The primary objective of the pilot was to evaluate the effectiveness of the EVA System, in comparison to existing cervical cancer screening techniques at various screening camps supported by International Oncology Cancer Therapy Centres, to ensure it meets the quality standards of gold standard screening methods.
December 2016- April 2018
- 8 Mobile Screening Camps in Urban Slums of India (e.g. community clinics, places of worship, schools, etc.)
- 150 patients enrolled in this pilot
- Use of the mobile colposcope in the screening camp allowed for improved workflow and documentation
- The experience was more positive than VIA for both patients and providers.

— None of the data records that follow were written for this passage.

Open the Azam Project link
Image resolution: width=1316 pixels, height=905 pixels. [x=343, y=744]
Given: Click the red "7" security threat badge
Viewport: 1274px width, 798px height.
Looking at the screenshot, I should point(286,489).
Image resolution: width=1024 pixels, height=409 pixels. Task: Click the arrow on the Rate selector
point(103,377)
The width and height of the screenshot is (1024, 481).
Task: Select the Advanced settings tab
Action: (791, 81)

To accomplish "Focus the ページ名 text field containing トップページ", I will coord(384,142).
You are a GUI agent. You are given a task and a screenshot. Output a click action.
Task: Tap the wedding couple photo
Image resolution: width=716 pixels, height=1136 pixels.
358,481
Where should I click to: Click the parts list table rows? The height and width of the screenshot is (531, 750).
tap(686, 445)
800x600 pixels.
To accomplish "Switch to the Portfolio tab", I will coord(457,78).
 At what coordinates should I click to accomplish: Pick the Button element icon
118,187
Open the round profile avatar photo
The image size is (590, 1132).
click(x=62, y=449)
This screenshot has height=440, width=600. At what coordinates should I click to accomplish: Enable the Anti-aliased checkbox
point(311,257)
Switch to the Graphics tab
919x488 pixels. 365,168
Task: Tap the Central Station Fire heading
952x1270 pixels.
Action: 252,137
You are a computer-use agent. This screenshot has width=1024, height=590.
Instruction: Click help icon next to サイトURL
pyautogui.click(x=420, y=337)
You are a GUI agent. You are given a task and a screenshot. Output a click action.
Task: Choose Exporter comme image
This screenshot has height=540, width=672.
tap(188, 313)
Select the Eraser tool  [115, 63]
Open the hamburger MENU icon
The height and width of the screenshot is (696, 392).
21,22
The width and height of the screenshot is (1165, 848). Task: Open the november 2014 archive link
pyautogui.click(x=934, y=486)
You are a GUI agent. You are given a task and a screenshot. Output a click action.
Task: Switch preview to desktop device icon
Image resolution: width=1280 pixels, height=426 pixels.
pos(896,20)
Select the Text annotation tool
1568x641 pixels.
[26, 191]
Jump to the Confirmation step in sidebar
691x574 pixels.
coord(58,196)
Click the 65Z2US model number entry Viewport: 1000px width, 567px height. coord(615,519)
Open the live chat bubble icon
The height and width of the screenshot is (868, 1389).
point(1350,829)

- Much easier to use EVA for documentation of patient information than existing methods (hand-written records or information typed on a laptop)
- Digitized data capture improved documentation of the results at the community level
- Information stored by the app allowed for much more rapid data analysis following the deployment
- The device, in comparison to naked-eye visualization:
- reduced the time of the exam because less “looking” had to be done
- increased trust among patients due to the ability to see the images from the exam
- increased the patient’s sense of empowerment and ownership over her body
- MobileODT recognized how impactful technology such as the EVA can be in areas that may lack healthcare infrastructure and resources.
- In the screening camps, cytology and biopsy are not as readily available, given the resources and infrastructure they require. Thus, the EVA has potential to significantly impact cervical cancer screening.
- The camps’ physical condition and overall patient volume, proper record keeping is quite challenging and EVA can improve documentation efforts.
- The Screening Camp effort should separate the provider using EVA from the provider performing VIA, to better document the differences between the two methods.